---------- Exercise text ----------

What are you up to tonight? Itching to see something, but wary of the whole going-out thing, understandably? Well how about attending something indoors, at yours, for a worthy cause?
"I'd seen on social media that the charity Adoption UK were participating in The Big Give," Almas explains, "where from 1st - 8th December, any donations or fundraising they received would get match-funded and doubled."
"I knew Adoption UK's work, and my Edinburgh Fringe show About a Buoy; Adventures in Adoption was about how I adopted my son. So, it felt like a good fit to offer to do my show via Zoom as part of the fundraising week."
"I'm over the moon that we've managed to make it happen and all proceeds from ticket sales are going to Adoption UK, enabling them to support more families."
Which is excellent news, and definitely deserving of our Friday evening attention. You can find out more about Adoption UK's efforts at adoptionuk.org. Now let's reminisce about some old-school nights out.
My first ever gig was at the Alhambra Studio in Bradford about 19 years ago. It was a monthly comedy night and I'd gone the previous month, and loved it. I decided I wanted to have a go at comedy so I managed to track down Toby Foster who ran it at the time.
He told me to write five minutes of material, come down the following month and he'd give me an open spot. On the actual night, I just remember being nervous and petrified. I was heckled the whole way through but, regardless, it went surprisingly well.
Favourite show, ever?
It was at The Stand in Edinburgh. I was on stage and setting up a joke about being bullied. Part of the story was that the bully died but this was not the punchline, and when I got to this bit, someone from the back just yelled, 'YIPPEE'. It was the single most supportive heckle I've ever received.

---------- Material shown ----------

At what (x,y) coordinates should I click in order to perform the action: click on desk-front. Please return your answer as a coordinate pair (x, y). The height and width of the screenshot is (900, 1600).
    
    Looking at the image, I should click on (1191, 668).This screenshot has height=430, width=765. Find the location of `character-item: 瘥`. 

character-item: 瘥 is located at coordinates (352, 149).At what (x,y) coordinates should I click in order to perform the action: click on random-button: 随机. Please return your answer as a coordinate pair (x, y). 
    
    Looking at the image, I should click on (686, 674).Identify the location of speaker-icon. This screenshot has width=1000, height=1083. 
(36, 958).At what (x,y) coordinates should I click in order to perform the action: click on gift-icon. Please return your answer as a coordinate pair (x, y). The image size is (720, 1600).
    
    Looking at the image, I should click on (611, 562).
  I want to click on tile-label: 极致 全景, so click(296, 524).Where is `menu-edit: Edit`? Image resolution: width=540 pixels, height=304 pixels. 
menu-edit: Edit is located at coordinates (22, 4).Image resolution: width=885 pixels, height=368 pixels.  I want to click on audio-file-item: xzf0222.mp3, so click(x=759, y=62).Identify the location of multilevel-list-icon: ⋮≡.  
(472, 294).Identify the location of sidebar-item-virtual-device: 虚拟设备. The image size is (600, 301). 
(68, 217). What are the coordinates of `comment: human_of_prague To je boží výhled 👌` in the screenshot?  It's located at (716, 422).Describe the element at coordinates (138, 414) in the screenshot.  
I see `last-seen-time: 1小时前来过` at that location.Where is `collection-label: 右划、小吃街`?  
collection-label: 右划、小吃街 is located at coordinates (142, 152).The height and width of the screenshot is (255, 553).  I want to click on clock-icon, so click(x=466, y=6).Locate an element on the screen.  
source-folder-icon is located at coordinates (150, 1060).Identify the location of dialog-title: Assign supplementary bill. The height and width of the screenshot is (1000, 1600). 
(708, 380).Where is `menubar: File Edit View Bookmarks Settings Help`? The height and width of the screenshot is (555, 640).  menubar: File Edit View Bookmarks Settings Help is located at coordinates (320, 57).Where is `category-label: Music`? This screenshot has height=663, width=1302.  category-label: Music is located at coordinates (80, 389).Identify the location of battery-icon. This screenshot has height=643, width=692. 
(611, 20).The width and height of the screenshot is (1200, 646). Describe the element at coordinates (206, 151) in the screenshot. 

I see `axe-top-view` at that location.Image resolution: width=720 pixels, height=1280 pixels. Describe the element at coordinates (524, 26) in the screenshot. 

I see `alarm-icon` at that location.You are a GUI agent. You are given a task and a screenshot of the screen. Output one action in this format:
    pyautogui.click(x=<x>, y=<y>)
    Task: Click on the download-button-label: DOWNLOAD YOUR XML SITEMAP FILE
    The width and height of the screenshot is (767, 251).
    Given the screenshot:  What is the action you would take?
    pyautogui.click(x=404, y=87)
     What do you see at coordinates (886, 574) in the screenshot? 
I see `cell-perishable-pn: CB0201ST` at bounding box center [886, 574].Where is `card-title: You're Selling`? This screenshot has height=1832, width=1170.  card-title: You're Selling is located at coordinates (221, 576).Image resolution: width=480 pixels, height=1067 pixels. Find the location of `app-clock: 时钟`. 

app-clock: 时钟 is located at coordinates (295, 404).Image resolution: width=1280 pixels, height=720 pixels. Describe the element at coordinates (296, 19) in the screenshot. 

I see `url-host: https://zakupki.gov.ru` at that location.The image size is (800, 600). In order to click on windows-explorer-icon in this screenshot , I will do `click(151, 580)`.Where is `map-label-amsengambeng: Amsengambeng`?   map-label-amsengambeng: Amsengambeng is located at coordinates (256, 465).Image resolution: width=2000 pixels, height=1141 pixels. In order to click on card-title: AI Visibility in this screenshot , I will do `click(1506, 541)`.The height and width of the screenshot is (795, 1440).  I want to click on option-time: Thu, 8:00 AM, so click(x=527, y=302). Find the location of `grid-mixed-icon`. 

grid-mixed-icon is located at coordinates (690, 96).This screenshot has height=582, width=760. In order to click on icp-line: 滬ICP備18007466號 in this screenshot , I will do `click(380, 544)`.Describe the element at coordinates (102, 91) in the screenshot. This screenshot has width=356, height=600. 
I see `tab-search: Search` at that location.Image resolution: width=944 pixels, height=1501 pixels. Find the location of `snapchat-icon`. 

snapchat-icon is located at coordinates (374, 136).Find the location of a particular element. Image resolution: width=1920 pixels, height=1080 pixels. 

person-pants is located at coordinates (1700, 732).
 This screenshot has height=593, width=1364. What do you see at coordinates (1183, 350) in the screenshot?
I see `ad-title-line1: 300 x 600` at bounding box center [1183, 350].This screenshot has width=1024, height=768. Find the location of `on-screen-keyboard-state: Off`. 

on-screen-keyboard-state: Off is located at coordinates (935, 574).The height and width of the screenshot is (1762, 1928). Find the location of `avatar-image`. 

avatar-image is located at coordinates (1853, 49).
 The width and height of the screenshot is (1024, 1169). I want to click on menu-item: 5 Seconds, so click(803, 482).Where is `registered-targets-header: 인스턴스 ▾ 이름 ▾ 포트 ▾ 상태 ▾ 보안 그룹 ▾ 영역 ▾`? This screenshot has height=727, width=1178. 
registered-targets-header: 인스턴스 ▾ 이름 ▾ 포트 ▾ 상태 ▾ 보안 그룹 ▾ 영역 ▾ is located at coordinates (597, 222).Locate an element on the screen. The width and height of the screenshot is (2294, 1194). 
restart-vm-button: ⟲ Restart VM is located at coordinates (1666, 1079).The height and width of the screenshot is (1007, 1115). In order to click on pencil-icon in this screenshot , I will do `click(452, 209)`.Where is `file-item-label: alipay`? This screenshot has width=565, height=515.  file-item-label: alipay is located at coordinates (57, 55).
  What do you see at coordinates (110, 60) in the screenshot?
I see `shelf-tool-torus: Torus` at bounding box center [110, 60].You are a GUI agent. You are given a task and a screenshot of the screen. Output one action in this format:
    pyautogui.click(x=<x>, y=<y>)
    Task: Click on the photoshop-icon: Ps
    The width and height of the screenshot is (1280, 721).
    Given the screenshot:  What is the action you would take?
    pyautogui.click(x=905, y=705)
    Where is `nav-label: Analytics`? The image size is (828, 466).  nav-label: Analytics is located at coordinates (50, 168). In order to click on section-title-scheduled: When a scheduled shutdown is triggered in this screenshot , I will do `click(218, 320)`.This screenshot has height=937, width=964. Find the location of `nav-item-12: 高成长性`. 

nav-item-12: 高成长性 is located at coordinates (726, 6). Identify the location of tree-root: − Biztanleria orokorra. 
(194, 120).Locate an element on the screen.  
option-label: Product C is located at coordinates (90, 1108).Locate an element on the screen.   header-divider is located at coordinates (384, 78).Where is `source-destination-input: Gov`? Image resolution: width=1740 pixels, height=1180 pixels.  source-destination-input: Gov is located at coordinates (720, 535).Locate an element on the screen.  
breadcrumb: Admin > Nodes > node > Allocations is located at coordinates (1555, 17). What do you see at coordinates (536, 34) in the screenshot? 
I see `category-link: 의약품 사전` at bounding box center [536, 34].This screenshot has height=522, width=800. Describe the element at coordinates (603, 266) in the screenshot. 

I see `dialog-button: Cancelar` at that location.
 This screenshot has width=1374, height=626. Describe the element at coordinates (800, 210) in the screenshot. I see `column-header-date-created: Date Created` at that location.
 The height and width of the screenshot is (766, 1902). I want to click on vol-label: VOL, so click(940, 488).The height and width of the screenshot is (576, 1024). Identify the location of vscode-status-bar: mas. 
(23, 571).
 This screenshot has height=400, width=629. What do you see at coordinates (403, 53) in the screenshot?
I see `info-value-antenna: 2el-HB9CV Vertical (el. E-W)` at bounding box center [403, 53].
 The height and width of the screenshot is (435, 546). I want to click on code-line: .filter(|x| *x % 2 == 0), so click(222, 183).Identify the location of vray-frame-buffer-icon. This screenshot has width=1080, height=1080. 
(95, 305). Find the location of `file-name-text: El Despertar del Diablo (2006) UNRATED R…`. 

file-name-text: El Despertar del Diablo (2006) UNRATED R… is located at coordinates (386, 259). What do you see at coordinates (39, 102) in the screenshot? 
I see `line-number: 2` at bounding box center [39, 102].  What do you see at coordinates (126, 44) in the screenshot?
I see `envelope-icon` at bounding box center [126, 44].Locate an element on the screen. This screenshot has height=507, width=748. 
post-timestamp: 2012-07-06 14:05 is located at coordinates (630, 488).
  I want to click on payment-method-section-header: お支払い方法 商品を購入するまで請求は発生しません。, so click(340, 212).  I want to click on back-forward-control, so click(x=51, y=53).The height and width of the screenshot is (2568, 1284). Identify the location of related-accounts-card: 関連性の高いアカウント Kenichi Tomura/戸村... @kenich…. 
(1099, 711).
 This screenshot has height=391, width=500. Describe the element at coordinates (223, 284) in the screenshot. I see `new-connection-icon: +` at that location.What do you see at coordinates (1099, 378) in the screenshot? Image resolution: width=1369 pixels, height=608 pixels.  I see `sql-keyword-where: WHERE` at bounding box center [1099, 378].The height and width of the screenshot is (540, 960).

----------

» **Problem requirements**
Carry on the interview with Almas past its final answer about the "YIPPEE" heckle at The Stand. The data plays no part here.

» **Response**
This was a gig that didn't actually happen. I still had a day job at the time, and I had a gig in Weston-Super-Mare after work. I finished work, drove nearly five hours to the gig, only to find out that it had been cancelled, and the promoter had forgotten to let me know.
I got back in my car and drove home. There were roadworks along the way and I got home at five in the morning and had to be back at work that day. I have never eaten as many Maltesers and Revels as I did on that journey home. And it took four days for my body to rid itself of the caffeine that I'd consumed that night.
Have you performed many shows on Zoom; any interesting quirks arise?
I've done a couple of Zoom shows. A fellow comedian told me that it's like performing a monologue, which is an accurate description. Obviously, it's impossible to 'read the room' but that can also be quite liberating, because you can storm ahead regardless of whether the audience is laughing or not!
Which one person influenced your comedy life most significantly?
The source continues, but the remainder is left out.